Block trades, transactions measured in, say, hundreds of thousands or millions of shares, have always required extra care because of the money at stake. Big investors turned to brokerages to facilitate the bulky trades with their own inventory or by matching them with other investors.

Liquidnet, ITG and others like them are the modern equivalents. Liquidnet, which has been hiring in Asia, expects its business to expand in the region this year. Its trades climbed 8 percent to a record $21.6 billion last year. ITGs block-trading business expanded 10 times to about $1.2 billion in cash equities trading in the fourth quarter of 2014 from the previous year.

Weve seen a tremendous growth although from a low base, said Ofir Gefen, the Asia Pacific head of electronic brokerage at ITG.

Rogue Brokers

Block-trading specialists have seen their business surge in the Asia-Pacific region as fund managers face pressure from regulators and clients to cut transaction costs. Some investors are also concerned that rogue brokers could use knowledge of their orders to make money by placing trades before the market- moving block is executed.

You dont really want to work with the brokers working against you, said Mark Konyn, who helps oversee $92 billion as the chief executive officer of Cathay Conning Asset Management Ltd. in Hong Kong. You want to keep things discreet, not have an impact on pricing.

Konyn uses a mix of traders for execution through his dealing desk. Cathay Conning would use block and algorithmic trading, when it has a large order or is shifting across an industry group, he said.

For companies like Liquidnet and ITG, I suspect that theyve got a very, very strong offering at the moment, and to the detriment to the classic full-service brokering offering, said Samuel Le Cornu, who manages about $3 billion in Asian equities at Macquarie Funds in Hong Kong. The key advantage these guys have is the costs.

Trading Renaissance

The average size of an Asian trade at Liquidnet, which added 32 firms as new clients in the region in a year, was about $1.1 million in 2014. ITG had an average transaction of $900,000 in the last quarter. By comparison, Hong Kong Exchanges & Clearing Ltd. had an average equity deal of about $8,000 last year, and the Tokyo Stock Exchange about $8,600.
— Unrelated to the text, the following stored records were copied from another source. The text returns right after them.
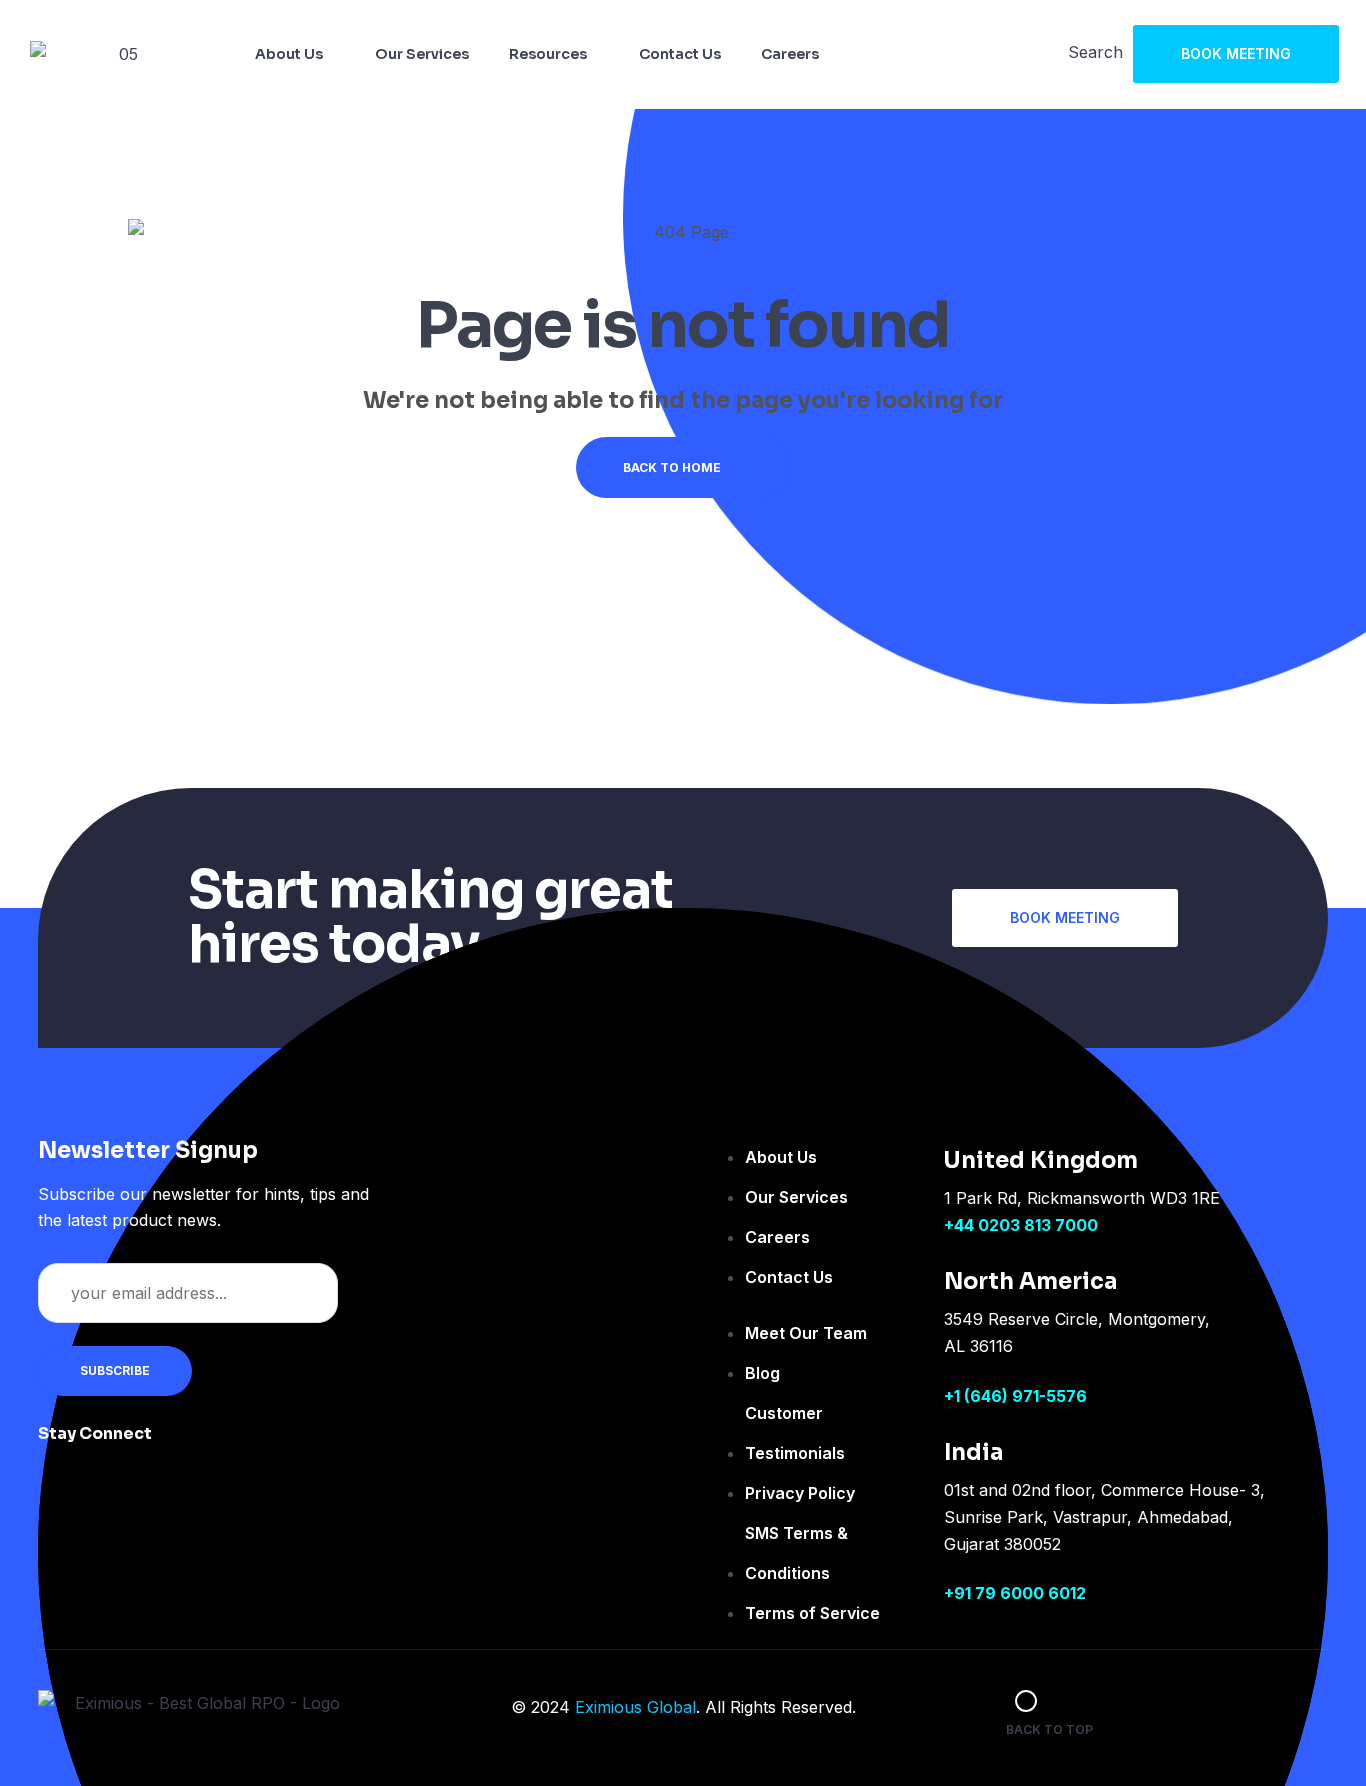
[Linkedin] (312, 1447)
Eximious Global (635, 1707)
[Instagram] (252, 1447)
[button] (1236, 54)
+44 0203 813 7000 (1021, 1225)
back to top (1049, 1729)
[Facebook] (192, 1447)
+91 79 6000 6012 (1015, 1593)
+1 (954, 1396)
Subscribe (115, 1370)
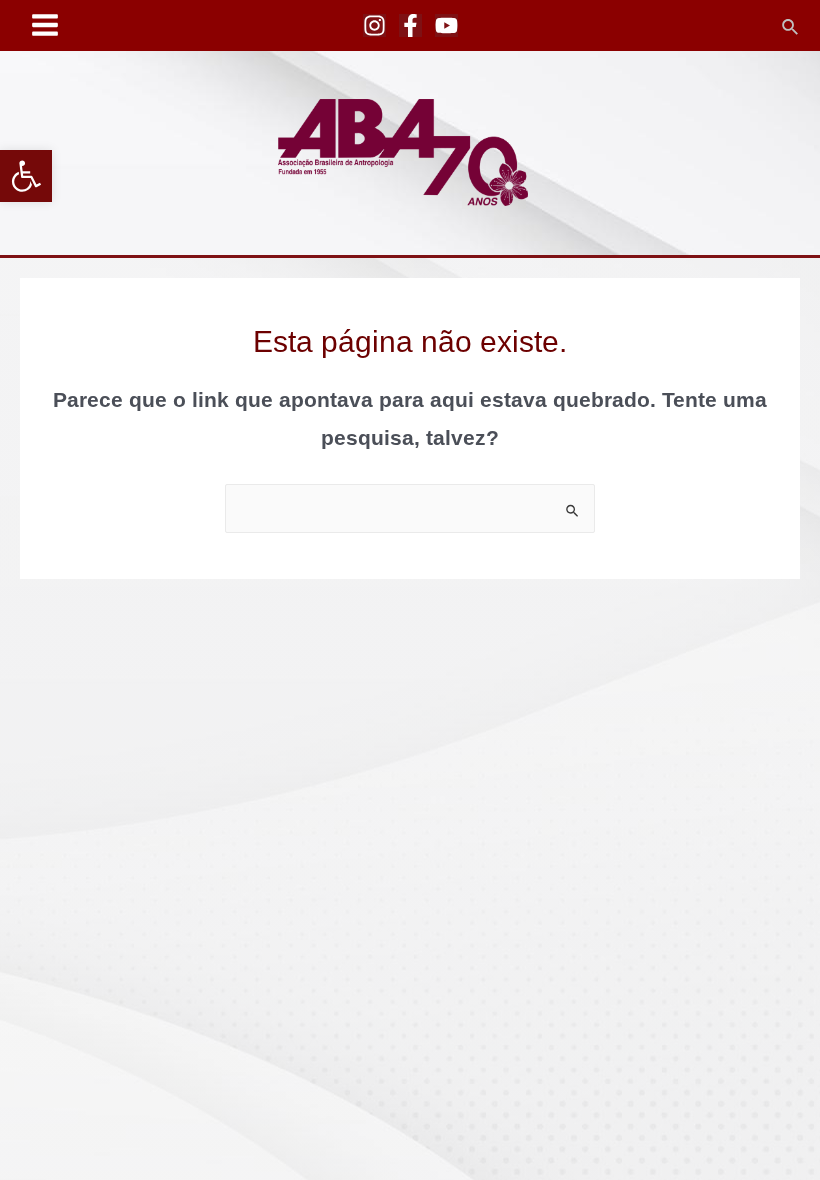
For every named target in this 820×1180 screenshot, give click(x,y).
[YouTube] (446, 25)
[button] (26, 176)
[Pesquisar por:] (410, 508)
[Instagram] (374, 25)
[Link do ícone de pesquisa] (791, 25)
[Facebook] (410, 25)
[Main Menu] (45, 25)
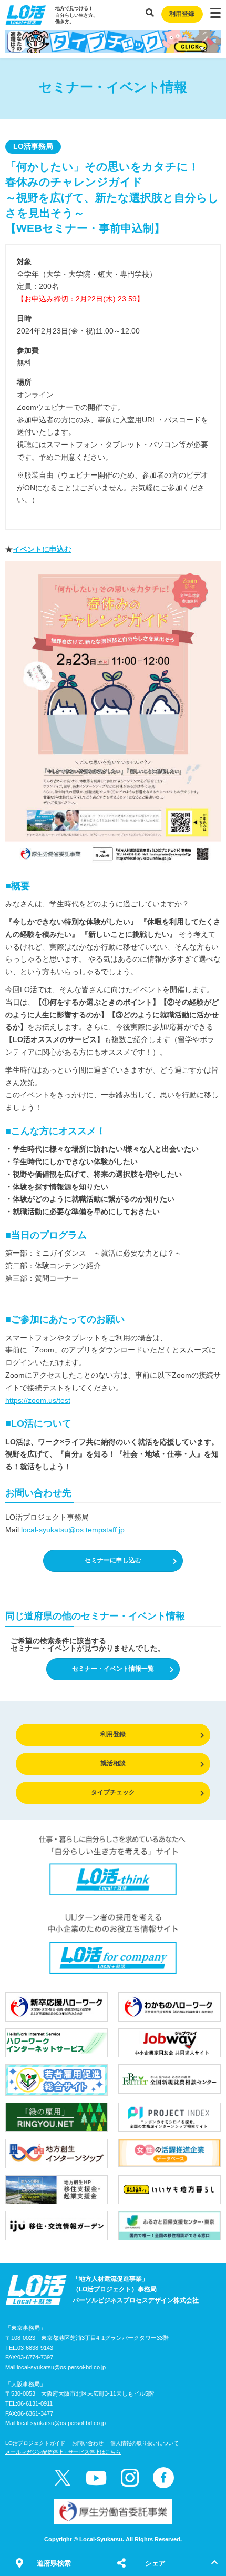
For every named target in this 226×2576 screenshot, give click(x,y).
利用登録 (181, 13)
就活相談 (113, 1763)
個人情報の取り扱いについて (144, 2443)
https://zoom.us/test (37, 1400)
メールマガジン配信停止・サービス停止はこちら (63, 2452)
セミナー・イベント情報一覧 (113, 1668)
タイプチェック (113, 1792)
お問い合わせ (88, 2443)
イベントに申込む (42, 549)
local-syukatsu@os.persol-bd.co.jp (61, 2367)
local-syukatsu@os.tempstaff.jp (73, 1530)
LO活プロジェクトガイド (35, 2443)
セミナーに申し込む (113, 1560)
We can see the renaissance of block trading, Lee Porter, the Asia-Pacific managing director at Liquidnet, said by phone. By trading a block in one go, it should reduce your market impact because there shouldnt be any leakage of information into the market.

Market participants are cautious about executing at exchanges, where transaction costs can be higher because of high-frequency traders aggressive strategies. For example, HFT firms account for as much as 50 percent of the value of all transactions at Japan Exchange Group Inc. Block trading accounts for about 6 percent of all equity transactions in the country, or about a half of the total volume executed away from the exchange, according to ITGs estimates.

The business has changed, said Brett McGonegal, executive managing director of Hong Kong-based advisory firm Reorient Group Ltd. He ran an Asian trading business for brokerage Cantor Fitzgerald LP until 2011. Where you used to pick up and call your friend first, or your trusted source first, now you go to the screen first.